Can graphene drive the green economy?
Last updated on 5 February 2013, 5:19 pm
By John Parnell
It’s strong as diamond, flexible as rubber, it conducts electricity and can heal itself when damaged, but are there any uses for graphene that could help us reduce our greenhouse gas emissions?
Scientists and researchers are rushing to find applications for the one-atom thick carbon sheets discovered by Nobel prize winning physicists at Manchester University.
The radical combination of properties opens up new possibilities for those looking for applications and race for patents is now on.
Already there are new opportunities for this particular form of carbon to cut the creation of some of its less useful family members.
More than 7000 graphene patents have been filed with China (2204) and the USA (1754) leading the way.
Its potential for use in microelectronics is capturing the attention of big tech firms including IBM and Samsung who have more than 500 patents between them.
Mopping up emissions
Graphene’s hexagonal atomic structure means it can be used like a sieve to select which atoms it allows to pass through.
A team from the University of Colorado is exploring the possibility of using graphene membranes in power plants and other industrial processes to prevent greenhouse gases from entering the atmosphere.
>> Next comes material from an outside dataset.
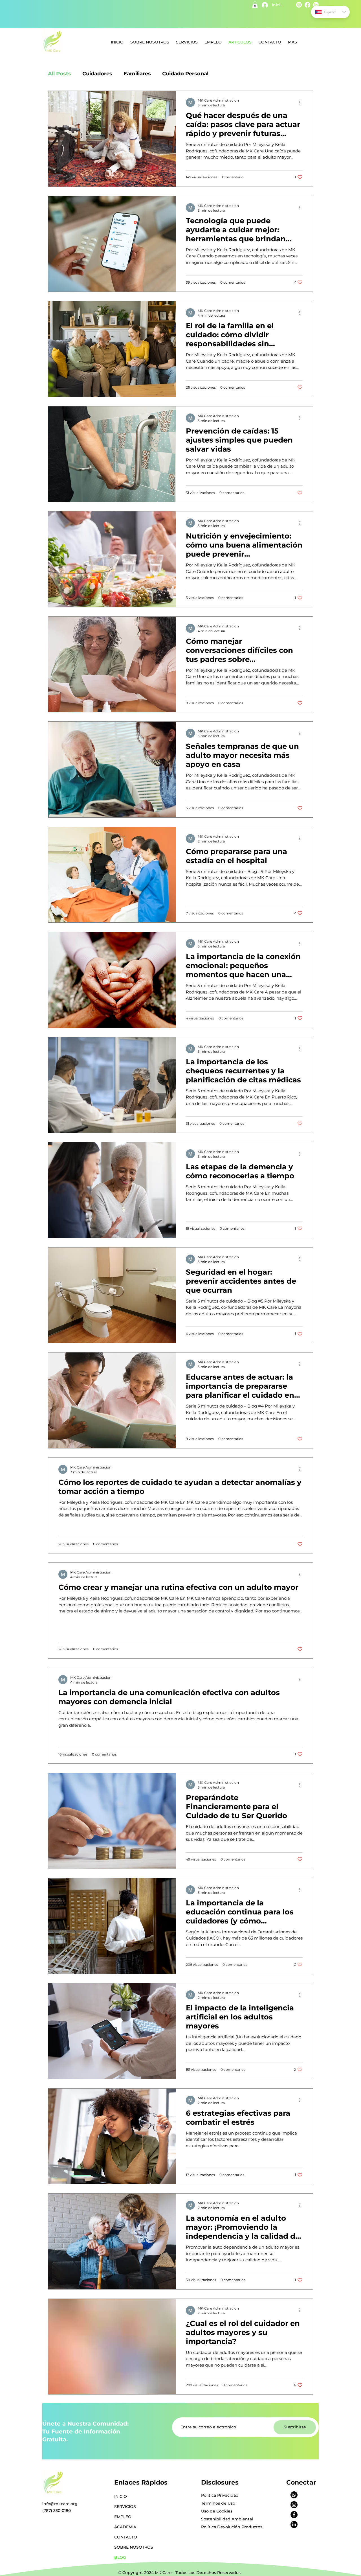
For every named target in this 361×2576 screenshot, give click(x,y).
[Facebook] (294, 2514)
“These atomically thin, porous graphene membranes represent a new class of ideal molecular sieves, where gas transport occurs through pores which have a thickness and diameter on the atomic scale,” said Scott Bunch, a co-author of the study published in Nature Nanotechnology.
One of the main drawbacks of electric cars is the amount of energy the batteries can store.
The result is “range anxiety” for drivers watching the meter and hoping to make it back to a charging point before they trundle to a halt.
Graphene battery technology for cars and electronic devices is one of the most promising areas, so much so Samsung already has 400 patents.
An adapted sheet of graphene created by the Rensselaer Polytechnic Institute (RPI) can be charged and discharged 10 times faster than lithium-ion (Li-ion) batteries that prevail at the moment.
“Li-ion battery technology is magnificent, but truly hampered by its limited power density and its inability to quickly accept or discharge large amounts of energy. By using our defect-engineered graphene paper in the battery architecture, I think we can help overcome this limitation,” said Nikhil Koratkar, an engineering professor at RPI.
By combining graphene with other materials, physicists believe they could create far more efficient solar cells than currently possible using silicon.
One team in Florida claims to have broken the record for efficiency from a graphene cell hitting the 8.6% mark, still behind the 20% plus possible with current technologies, but not bad for a material that didn’t exist in 2004.
There are nearly always disputes with plans for renewable energy developments and solar is no different. Planning rules restrict their spread in cities and questions over land use can be a stumbling block for larger solar farms.
New cells that could be incorporated into a building’s exterior are in development.
Replacing heavier materials in vehicle manufacture with graphene, particularly in aircraft can lead to substantial fuel savings.
Cutting five tonnes from a Boeing 777’s 140 tonnes could save $1m a year for the airline and reduce emissions along the way.
The same principle applies to cars and high-end electric car manufacturer Tesla is already keen on the technology.
Energy from thin air
One of the applications perhaps a little further ahead in the future is the generation of energy by graphene using only the kinietic energy of the molecules at room temperature, effectively just the ambient heat.
An early study in Hong Kong used the energy in six treated graphene panels to power an LED.
Modest amounts of energy production are generated using only ambient heat however the work is at an early phase with the results still to undergo the peer-review process.